--- Material ---

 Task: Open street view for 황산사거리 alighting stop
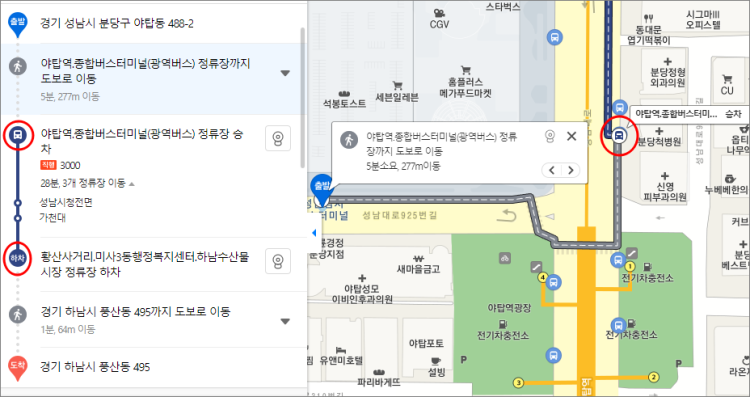click(x=278, y=261)

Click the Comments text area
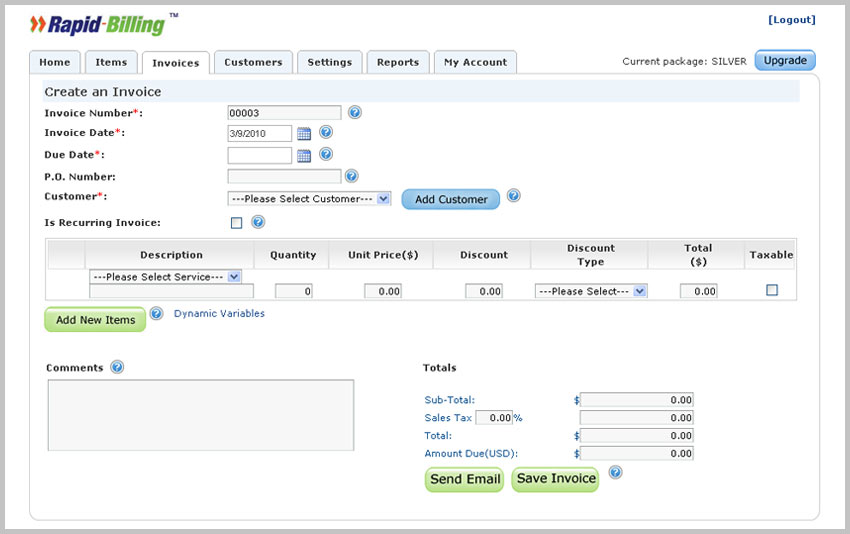(x=200, y=414)
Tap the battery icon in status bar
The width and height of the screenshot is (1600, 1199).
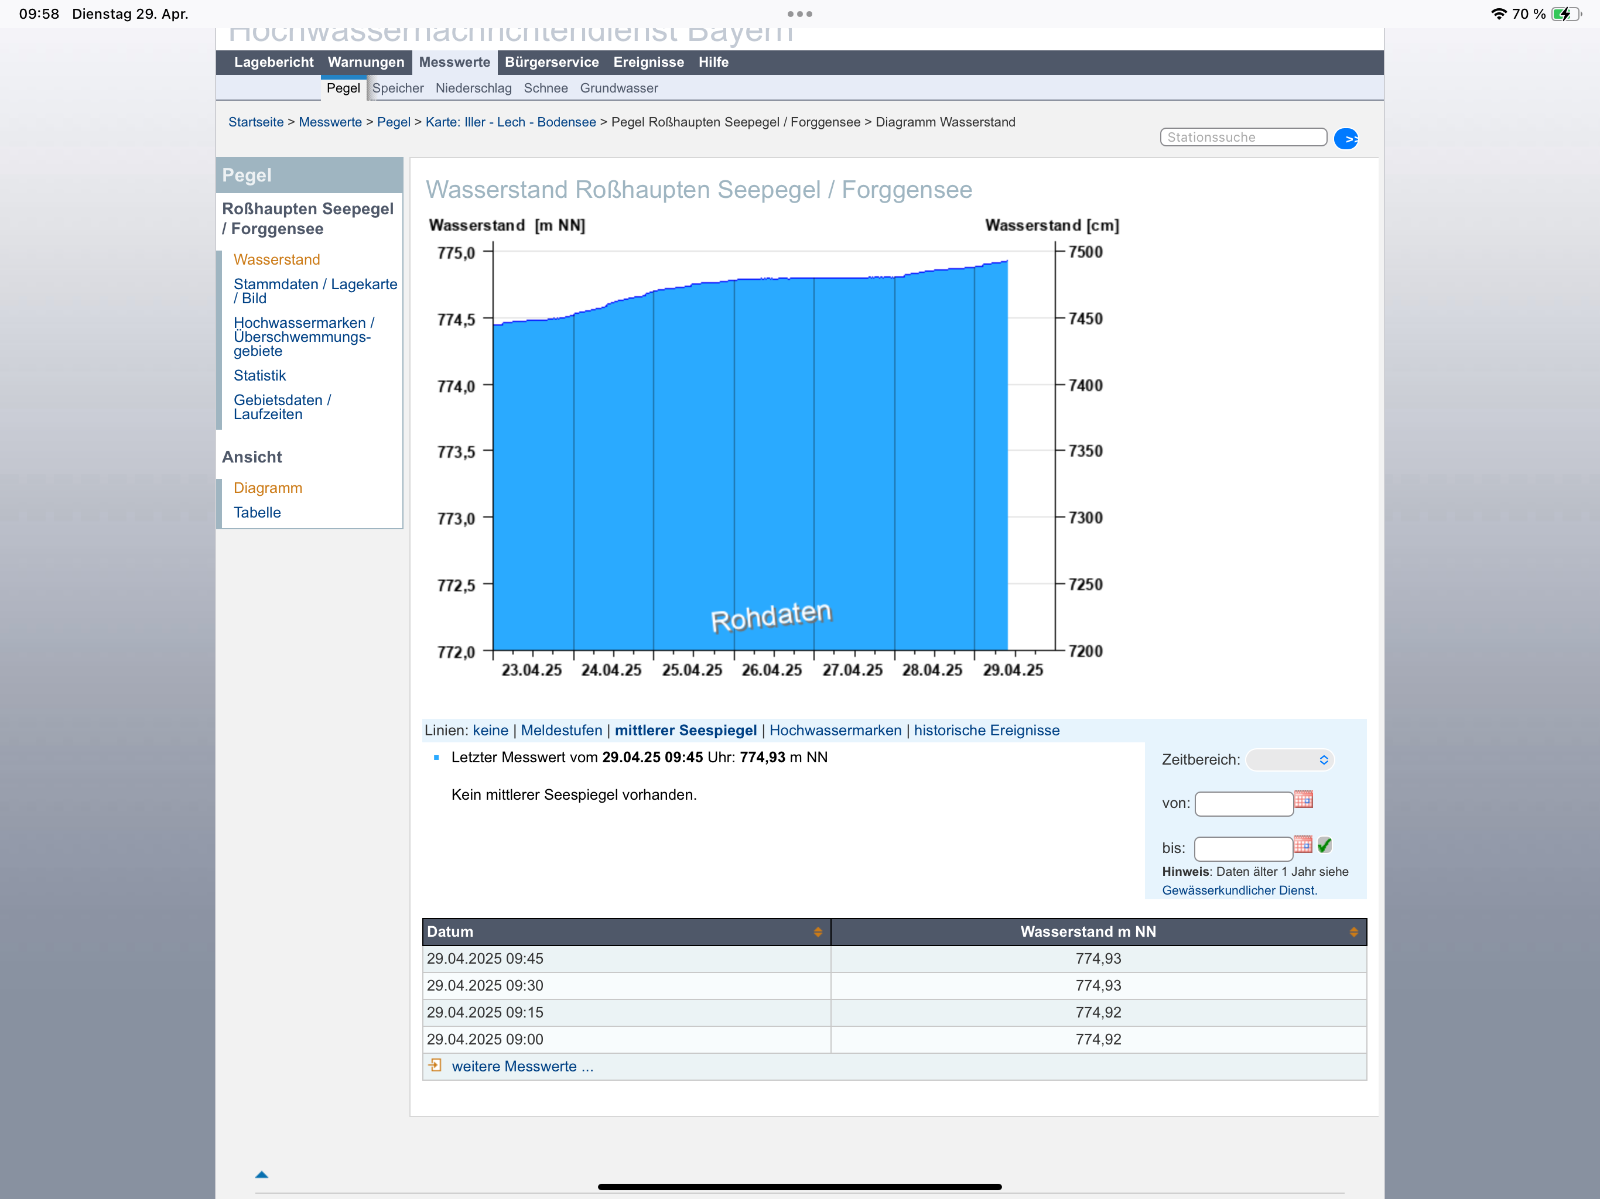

---

[Task requirements]
Please rewrite the records from the line with "Click the Comments text area" through the end of the records, changing "status bar" to "notification bar" and keeping everything else the same. Omit the pictures from your answer.

[Exercise answer]
Click the Comments text area
(x=200, y=414)
Tap the battery icon in notification bar
The width and height of the screenshot is (1600, 1199).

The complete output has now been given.